Since REHs cannot admit patients who need inpatient-level care, getting those patients to the right facility quickly is essential. Every REH must have a formal transfer agreement in place with a Level I or Level II trauma center. In practice, this means the REH stabilizes a patient in the emergency department and then arranges transport to a larger hospital for surgery, intensive care, or other services that require admission.

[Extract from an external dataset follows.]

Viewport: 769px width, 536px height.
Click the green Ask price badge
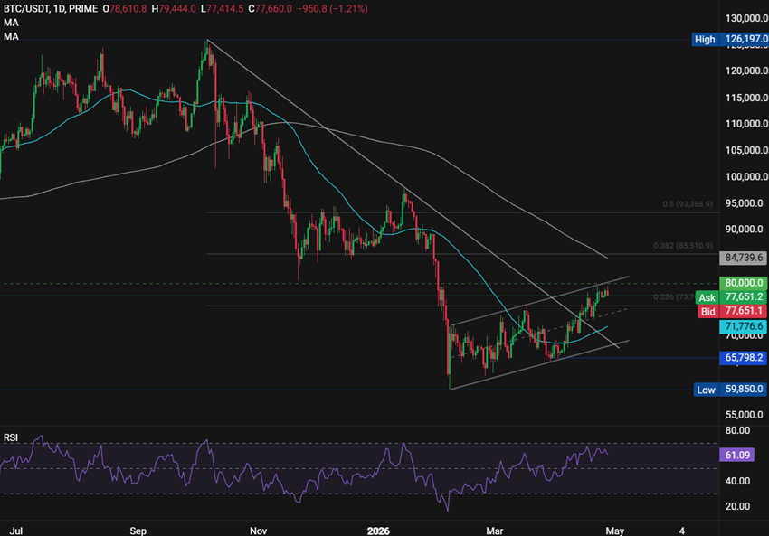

This makes local ambulance and transport services a critical piece of the equation. Health policy experts have flagged that communities considering the REH model should assess whether their emergency medical services, including both ambulance and non-emergent medical transportation, are adequate to support a steady flow of patient transfers. Some communities may need to strengthen those services before or alongside conversion. The transfer agreements themselves should cover not just emergencies but also non-emergent transfers and telehealth coordination with regional health systems.

How REHs Are Paid

The financial model is what makes the REH designation viable for facilities that were bleeding money as traditional hospitals. REHs receive two streams of Medicare payment. The first is reimbursement for their emergency and outpatient services under the Outpatient Prospective Payment System, with an enhanced rate compared to what standard outpatient departments receive.

The second, and more significant, stream is a monthly facility payment from Medicare. For 2024, that payment was set at approximately $272,000 per month (after sequestration adjustments), totaling roughly $3.3 million per year. This amount increases annually based on the hospital market basket percentage, which tracks inflation in hospital operating costs. The monthly payment is designed to cover the fixed costs of keeping an emergency department open and staffed in a community that may not generate enough patient volume to support itself through service fees alone.

What This Means if You Live Near One

If your local hospital converts to an REH, you’ll still have access to emergency care, imaging, lab services, and other outpatient treatments. What you won’t have is the ability to be admitted overnight for conditions that require extended monitoring, surgery, or intensive care. For those situations, you’ll be stabilized locally and transferred to a larger hospital.

For many rural residents, this is a significant trade-off but a better alternative than a full hospital closure. A community that loses its hospital entirely often loses not just emergency services but also the physicians, nurses, and allied health professionals who practiced there. An REH keeps the facility operating, maintains a local health care workforce, and preserves the emergency safety net that can mean the difference between life and death for heart attacks, strokes, serious injuries, and other time-sensitive conditions.

The model is still relatively new, and adoption has been gradual. Converting from a full hospital to an REH involves navigating state licensing requirements, renegotiating payer contracts, and managing the community impact of eliminating inpatient beds. For facilities already on the brink of closure, though, the REH designation offers a structured path to stay open rather than shut down completely.